Hi, I am trying something very basic with pytorch. I am creating a Linear
module and setting its weights to something I desire as follows:
import torch
torch_linfn = torch.nn.Linear(2, 3, bias=True)
torch_linfn.weight = torch.nn.Parameter(
torch.tensor([[1,0], [-1,14], [5,-9]], dtype=torch.float32))
torch_linfn.bias = torch.nn.Parameter(
torch.tensor([1, 4, -1], dtype=torch.float32))
Now, I do a forward pass on the module:
x = torch.tensor([1, -12], dtype=torch.float32)
torch_y = torch_linfn(x)
# the output is: tensor([ 2., -165., 112.], grad_fn=<AddBackward0>)
Now, I hope to get the gradient with respect to the weights (essentially, get dy/dW
):
torch_y.backward()
This throws the following error:
>>> torch_y.backward()
Traceback (most recent call last):
File "<stdin>", line 1, in <module>
File "/media/kz-wd-ssd/repo/zkynet/venv/zkynet/lib/python3.8/site-packages/torch/_tensor.py", line 363, in backward
torch.autograd.backward(self, gradient, retain_graph, create_graph, inputs=inputs)

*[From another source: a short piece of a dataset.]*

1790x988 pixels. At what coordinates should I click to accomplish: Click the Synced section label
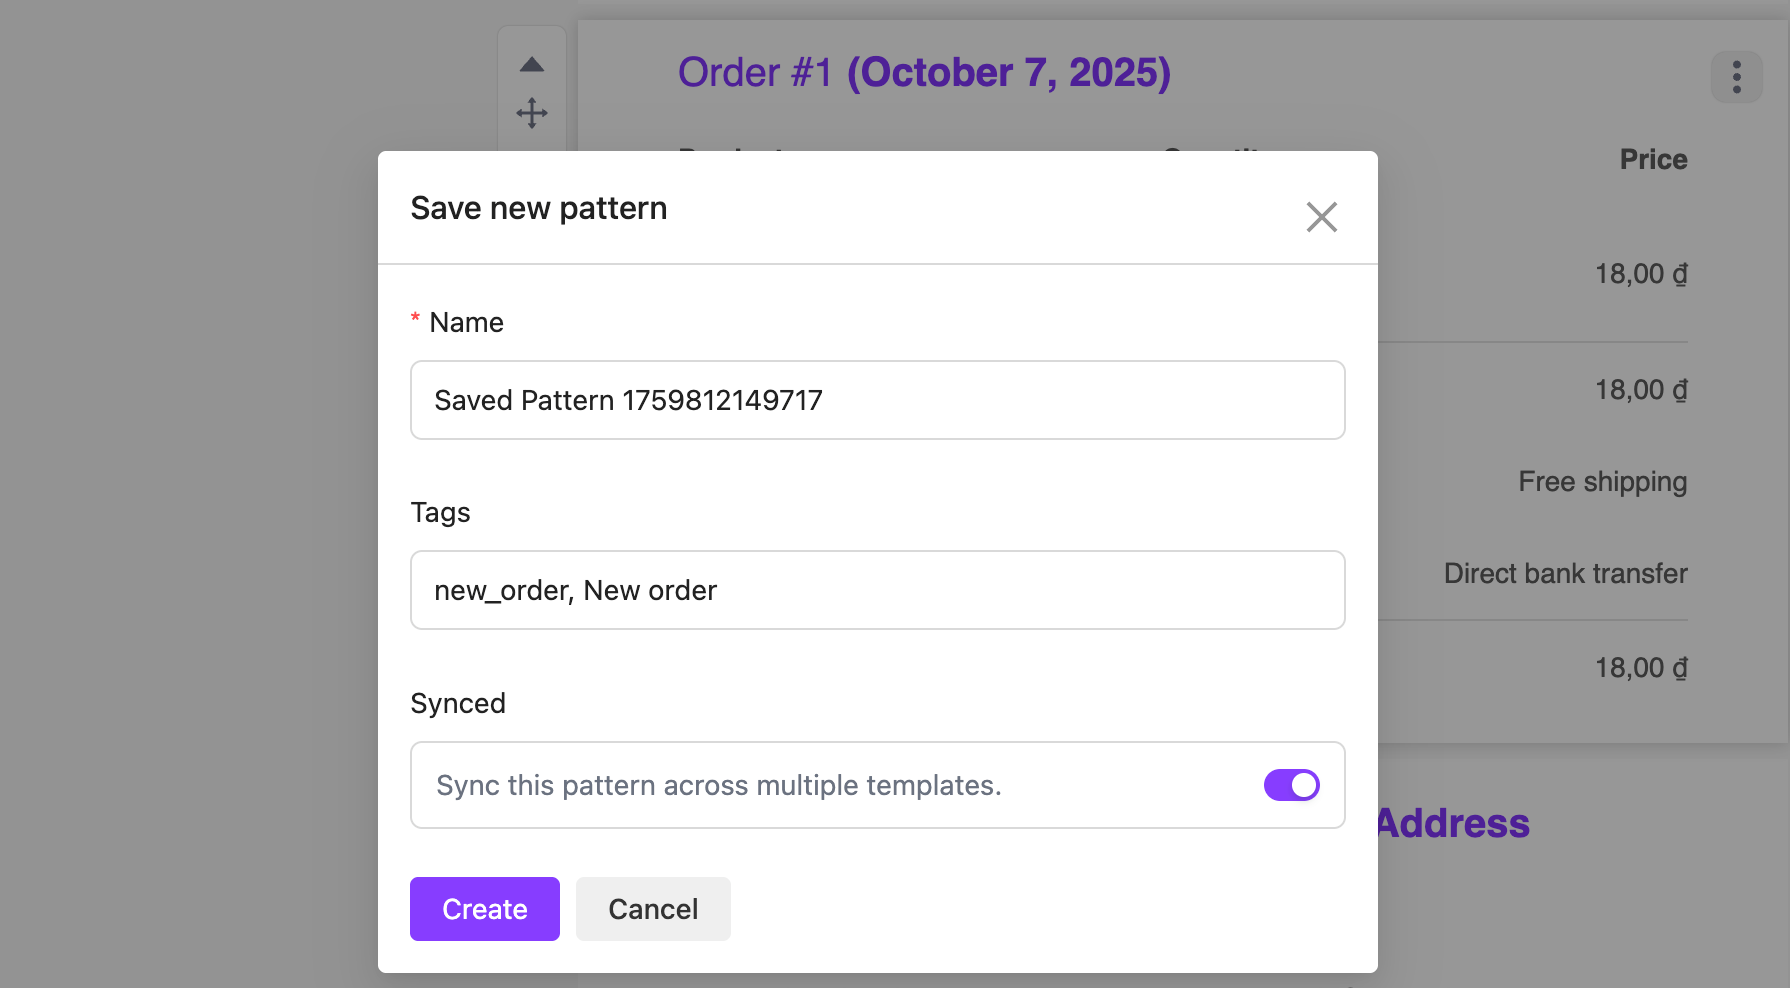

File "/media/kz-wd-ssd/repo/zkynet/venv/zkynet/lib/python3.8/site-packages/torch/autograd/__init__.py", line 166, in backward
grad_tensors_ = _make_grads(tensors, grad_tensors_, is_grads_batched=False)
File "/media/kz-wd-ssd/repo/zkynet/venv/zkynet/lib/python3.8/site-packages/torch/autograd/__init__.py", line 67, in _make_grads
raise RuntimeError("grad can be implicitly created only for scalar outputs")
RuntimeError: grad can be implicitly created only for scalar outputs
How come? Why doesn’t pytorch’s autograd work for non-scalar outputs?